29.01.2019 Umzug für Rentner

Ausgeruht ins neue Zuhause

Von Tonia Sorrentino

Immerhin rund acht Prozent der 66- bis 85-Jährigen sind zwischen 2010 und 2014 in Deutschland privat umgezogen. Für Ältere ist ein solcher Wechsel meist eine organisatorische, körperliche und emotionale Herausforderung. So aber gelingt der Weg ins neue Zuhause.

Vorausschauend geplant lässt sich ein Umzug auch im Alter gut meistern. Wichtige Entscheidungskriterien für den neuen Wohnsitz sind etwa Aufzug, rollatorgerechte Ein- und Zugänge, ein seniorengerechtes Bad sowie barrierefreie, helle Räume. Bus- oder Bahnhaltestellen, Supermarkt, Apotheke und Arztpraxen sollten sich in unmittelbarer Nähe befinden, idealerweise zudem Bezugspersonen, Senioreneinrichtungen und Freizeitorte wie Grünanlagen oder Kulturstätten. Zur Besichtigung empfiehlt sich, einen Menschen des Vertrauens, eine Checkliste sowie Zeit mitzubringen, um alles in Ruhe zu prüfen. Muße ist auch bei der weiteren Organisation (siehe Kasten "Checkliste") essenziell. Besonders am Umzugstag sollten Senioren Pausen für Mahlzeiten und Medikamenteneinnahme einlegen.

Seriösen Anbieter finden

Angehörige und Freunde machen den Umzug leichter. Die Beauftragung eines Umzugsunternehmens kostet Geld, spart aber Aufwand und Zeit. Auf Senioren spezialisierte Firmen helfen auch bei Entsorgung, Ab-, Aufbau und Ummeldung. Daniel Waldschik vom Bundesverband Möbelspedition und Logistik (AMÖ) in Hattersheim am Main rät, vorab seriöse Angebote einzuholen. "Professionelle Dienstleister erkennen Verbraucher am Känguru-Logo. Die damit ausgezeichneten AMÖ-Fachbetriebe erfüllen höchste Standards in der Umzugsqualität (s. hier: www.umzug.org). Dazu gehören umfassende Beratung, transparente Angebote und ein fachmännischer Umzug." Vorsicht sei geboten bei Anbietern mit auffallend günstigen Pauschalpreisen ohne Mehrwertsteuer und mit hohen Zuschlägen für Mehrarbeit oder Montage.

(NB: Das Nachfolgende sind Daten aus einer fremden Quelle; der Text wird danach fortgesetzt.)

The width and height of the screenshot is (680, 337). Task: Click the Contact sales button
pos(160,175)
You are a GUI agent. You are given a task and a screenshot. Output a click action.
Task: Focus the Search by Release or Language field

Geht beim Umzug mit einem Fachunternehmen etwas zu Bruch, haftet grundsätzlich die Spedition, sagt Rechtsanwältin Sue Ann Becker, Justiziarin beim AMÖ: "Der Schadenersatz ist auf 620 Euro pro Kubikmeter Laderaum begrenzt. Ersetzt wird die Differenz zwischen dem Zeitwert eines Gegenstandes und Restwert nach dem Schaden." Die Haftung entfällt, wenn nicht die Firmenmitarbeiter, sondern private Umzugshelfer die Güter verpackt haben, ebenso bei Funktionsstörungen an technischen Geräten sowie Schäden an Pflanzen und Tieren. Private Helfer benötigen ebenfalls eine Haftpflichtversicherung, nur dann kann der Verbraucher Schadenersatz geltend machen.